I am thoroughly convinced that most people don’t know how to converse with others. And that’s a shame because I am also convinced that the most successful people in the world are the ones who understand the art of the conversation.
I don’t suppose I can place blame too much. Advances in technology that make our lives so much easier also extract a measure of our lives at the same time. I am reading a fantastic book by Nicholas Carr called “The Shallows: What the Internet Is Doing To Our Brains“. For someone like me who is such a huge proponent of technology and the Internet, it has been a swift kick in the butt for me. Our ability to hold meaningful conversations in both written and spoken form is slowly disappearing, in large part because of how our behaviors are being shaped and fundamentally changed by the technology in our lives. Grab this book now and read it. If you can hold your attention long enough to finish it, that is.
So what is the art of the conversation? Well, maybe I should just give you a simple example… more business is done over beers sitting at the bar than across the conference room table. Knowing how to talk to others, and more importantly listen to others, can be the key to you getting ahead at work, at home, and everywhere in between. In this increasingly self-absorbed, self-righteous, and self-promoting society that we live in, the art of the conversation is a dying skill.
So how do you do it? Here are some things that we all can do to make sure that we don’t lose this critical skill:
- Ask the right questions – when talking to someone, ask open-ended questions that encourage them to talk about themselves. Like… ‘I really love the work that you have been doing lately. What is it that motivates you?‘ Or… ‘what do you think?‘ Or… “That sounds awesome… tell me more about that.” Quit talking about yourself and talk about others. That’s a really good start. Pretty soon the conversation will turn to you and you can blab away at the mouth.

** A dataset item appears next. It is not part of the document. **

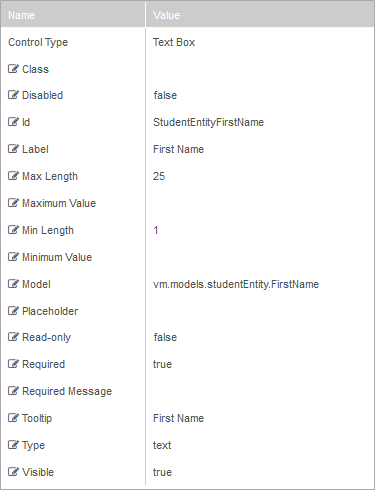
Task: Click the edit icon for Min Length
Action: (13, 230)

- Validate others – when somebody asks you a question or makes a comment, preface your response with something that validates the other person. Like… “that’s a great question…” or… “I’m really glad you said that…” or… “Boy, you hit the nail on the head…“. Things like that make the other person feel good about what they just said, and even if you disagree with them in what you are getting ready to say back to them, validating their point makes everyone feel better.
- Find common ground – this is especially true if you disagree with the other person. Finding something you can agree on and actually saying the words can be the difference between souring a relationship and saving it, or getting/losing the business. Like….”I think what you just said is wrong, but I do agree with one point that you said about….” Or… “I understand what you are saying, and I see your point.“
- Listen more than you talk – this is probably the hardest to do, but it is pretty self-explanatory. Shut your trap and listen to what the other person is saying.

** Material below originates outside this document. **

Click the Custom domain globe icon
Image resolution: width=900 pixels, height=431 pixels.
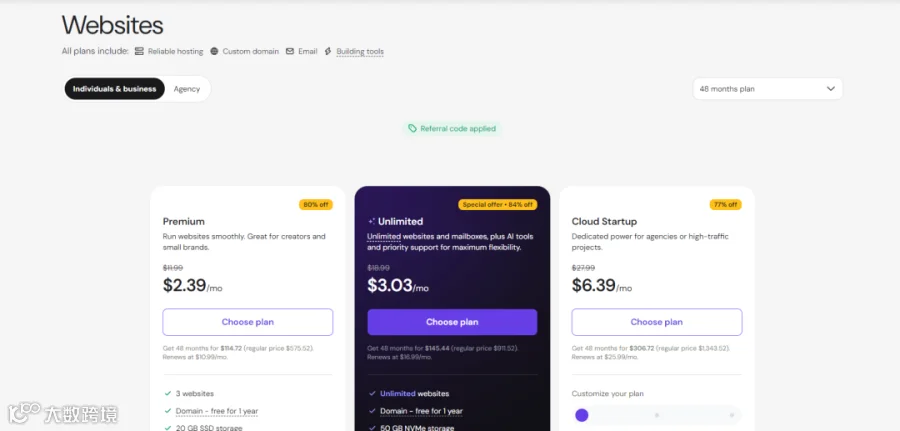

- Look them in the eye – Get your face out of your phone. Quit watching the TV above the bar. Look at them when they are talking. It’s tough, but you can do it.
- End on a positive – again, this is more important if you have been disagreeing with someone, but in general every conversation should end with a positive. Like…”it was so good to talk to you today.” or… “thank you so much for speaking with me today.” or… “I always have a blast hanging with you… let’s do this again soon.“
So if you want people to listen to you, to be influenced by you, to seek you out, to give you money, to follow you… learn the art of the conversation. The way things are going around here, pretty soon you’ll be the only one doing it and think how awesome you’ll be.